When running this program, you will be prompted to enter all of these tokens. **The fields are password-protected, so there will be no output to the console.** If something goes wrong while entering the tokens, you can always reset them by running the program again and answering `y` to the relevant prompt.

After inputting the [Tumblr] tokens, you will be given a URL that you need to open in your browser. Press `Allow`, then copy and paste the URL of the page you are redirected to into the console.

## Configuration

All config options can be found in `config.toml` after running the program once. This will be kept up-to-date if there are changes to the config's format in a future update. This also means it may be worthwhile to double-check the config file after an update. Any changes to the config should be in the changelog for a given version.

All file options can include directories that will be created when the program is run.

- `custom_prompts_file` This file should follow the following file format:

   ```json
   {"user message 1": "assistant response 1"}
   {"user message 1": "assistant response 1"}
   {"user message 2": "assistant response 2", "user message 3": "assistant response 3"}
   ```

   To be specific, it should follow the [JSON Lines] file format with one collection of name/value pairs (a dictionary) per line. You can validate your file using the [JSON Lines Validator].

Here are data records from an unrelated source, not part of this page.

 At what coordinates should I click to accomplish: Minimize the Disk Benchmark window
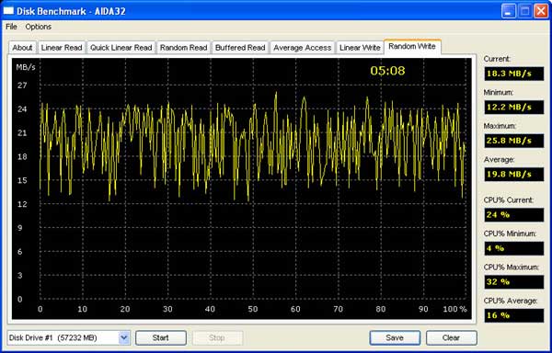(508, 11)
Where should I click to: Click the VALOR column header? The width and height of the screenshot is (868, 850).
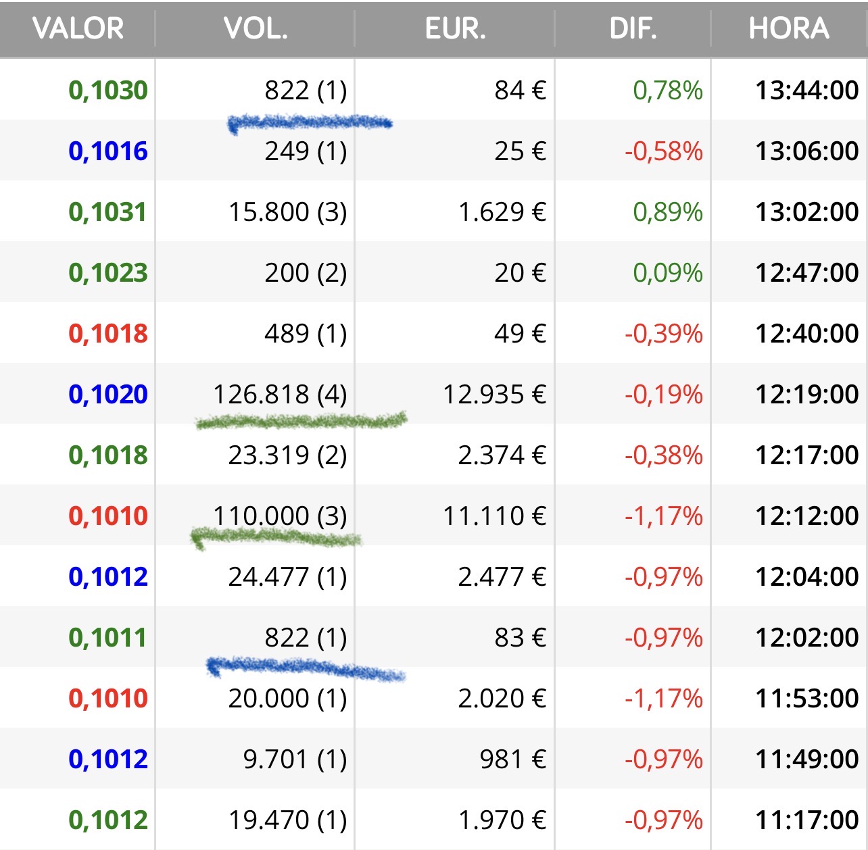coord(78,28)
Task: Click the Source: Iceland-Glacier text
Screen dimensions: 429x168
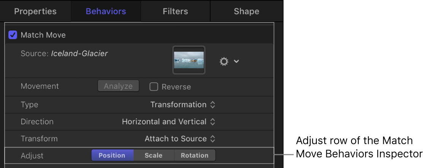Action: [64, 54]
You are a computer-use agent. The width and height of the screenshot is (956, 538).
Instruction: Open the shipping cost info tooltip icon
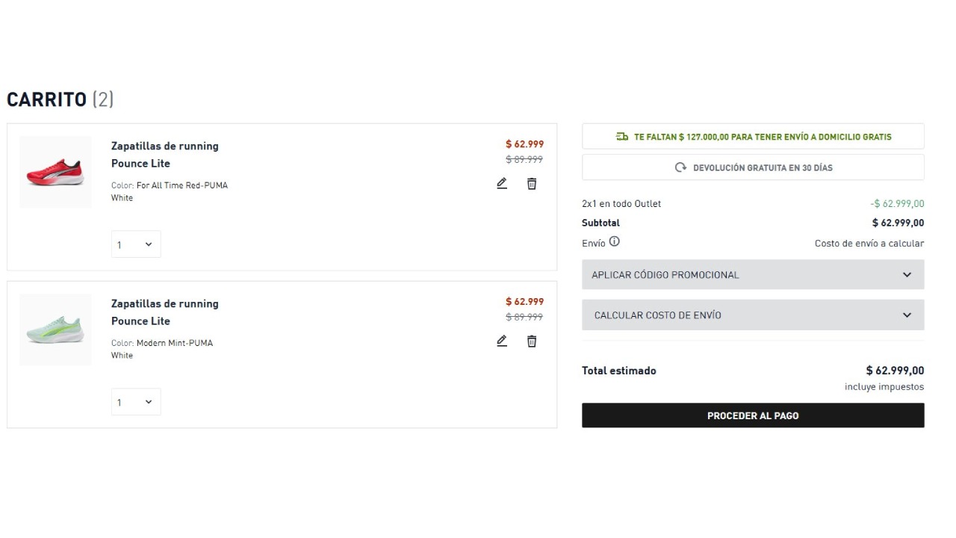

- **`developer_message`** - This message is used in for fine-tuning the AI as well as generating prompts. If you change this, you will need to run the fine-tuning again with the new value before generating posts.
- **`user_message`** - This message is used in the same way as `developer_message` and should be treated the same.
- **`expected_epochs`** - The default value here is the default number of epochs for `base_model`. You may have to change this value if you change `base_model`. After running fine-tuning once, you will see the number of epochs used in the [fine-tuning portal] under *Hyperparameters*. This value will also be updated automatically if you run fine-tuning through this program.
- **`token_price`** - The default value here is the default token price for `base_model`. You can find the up-to-date value in [OpenAI Pricing], in the *Training* column.
- **`job_id`** - If there is any value here, this program will resume monitoring the corresponding job, instead of starting a new one. This gets set when starting the fine-tuning and is cleared when it is completed. You can read more in [fine-tuning].
- **`base_model`** - This value is used to choose the tokenizer for estimating fine-tuning costs. It is also the base model that will be fine-tuned and the model that is used to generate tags. You can find a list of options in the [fine-tuning portal] by pressing `+ Create` and opening the drop-down list for `Base Model`. Be sure to update `token_price` if you change this value.
- **`fine_tuned_model`** - Set automatically after monitoring fine-tuning if the job has succeeded. You can read more in [fine-tuning].
- **`tags_chance`** - This should be between 0 and 1. Setting it to 0 corresponds to a 0% chance (never) to add tags to a post. 1 corresponds to a 100% chance (always) to add tags to a post. Adding tags incurs a very small token cost.

## Manual Fine-Tuning

You can manually upload the examples file to [OpenAI] and start the fine-tuning here: [fine-tuning portal].

1. Press `+ Create`.
1. Select the desired `Base Model` from the dropdown. This should ideally match the model set in the [config].
1. Upload the generated examples file to the section under `Training data`. You can find the path for this in the [config].
1. Press `Create`.
1. (Optional) Copy the value next to `Job ID` and paste it into the [config] under `job_id`. You can then run the program and monitor its progress as usual.
1. If you do not do the above, you will have to copy the value next to `Output model` once the job is complete and paste it into the [config] under `fine_tuned_model`.